Electric motors and their control electronics (converters) are often operated at the limit of their working capacity in order to obtain a maximum of efficiency with the given expenditure (weight, volume, costs). In so doing, it is important not to overheat the electric motor and its converter. If the temperature climbs above a certain limiting value, then either the insulation of the windings of the electric motor or even the power semiconductors in the converter are affected detrimentally. This leads immediately, or perhaps only after a certain time, to the destruction of the motor or its control electronics.
Certain conventional devices make it possible to monitor the temperature of the windings of an electric motor, or the temperature of the power semiconductors in the converter. If the temperature climbs above a limiting value, the output of the motor can be reduced, and damage avoided.
Such temperature monitoring may be performed using a temperature sensor. However, temperature sensors exhibit a certain lag, so that a motor or converter can be destroyed by short, strong current spikes even before a temperature sensor responds. In addition, the temperature sensor does not sit directly on the chips of the power semiconductors, so that their actual barrier-junction temperature cannot be measured.
Certain conventional devices make do without a temperature sensor. For operating an electric motor, often the current flowing in the respective motor phases is measured using a current sensor. If the internal resistance of the motor phases or of the power semiconductors is known, based on the currents measured, it is possible to calculate the power loss in the windings or in the power semiconductors. The specific temperature can then be inferred using a thermal model. By setting a limit for the energy loss produced per time interval, the motor and its control electronics may be protected reliably from overheating.

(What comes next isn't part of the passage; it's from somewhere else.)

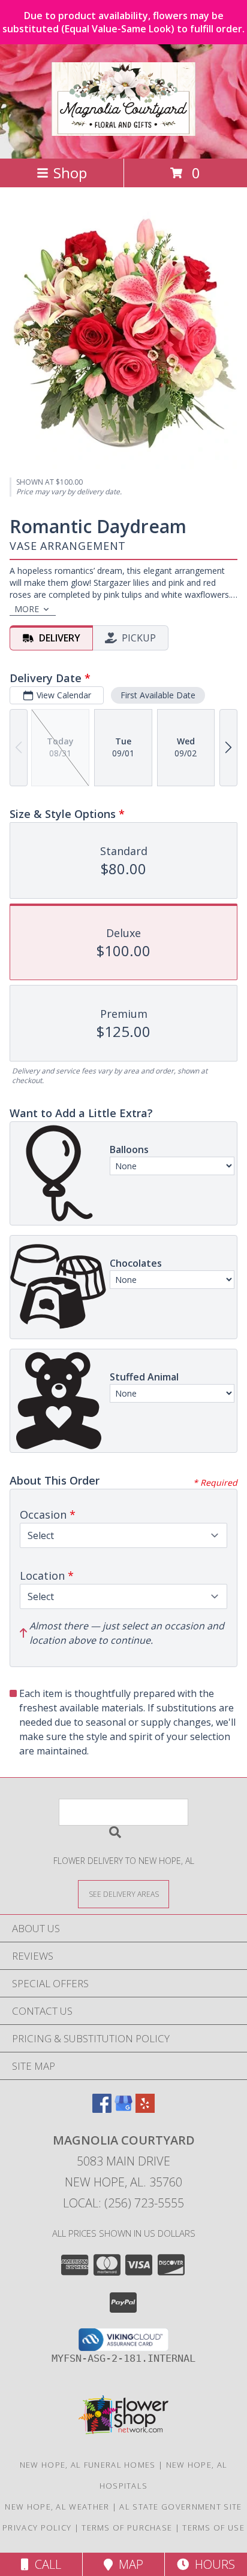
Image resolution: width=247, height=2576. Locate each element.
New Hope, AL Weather (57, 2506)
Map (128, 2564)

Such a device is described in greater detail in German Published Patent Application No. 10 2004 022 005. In the model described therein, it is taken into account that during a standstill of the motor or at very low rotational frequencies, the maximum currents allowed in each phase are markedly lower than at higher rotational frequencies. However, the model used can only be implemented easily in those converters which are able to furnish a certain computing power.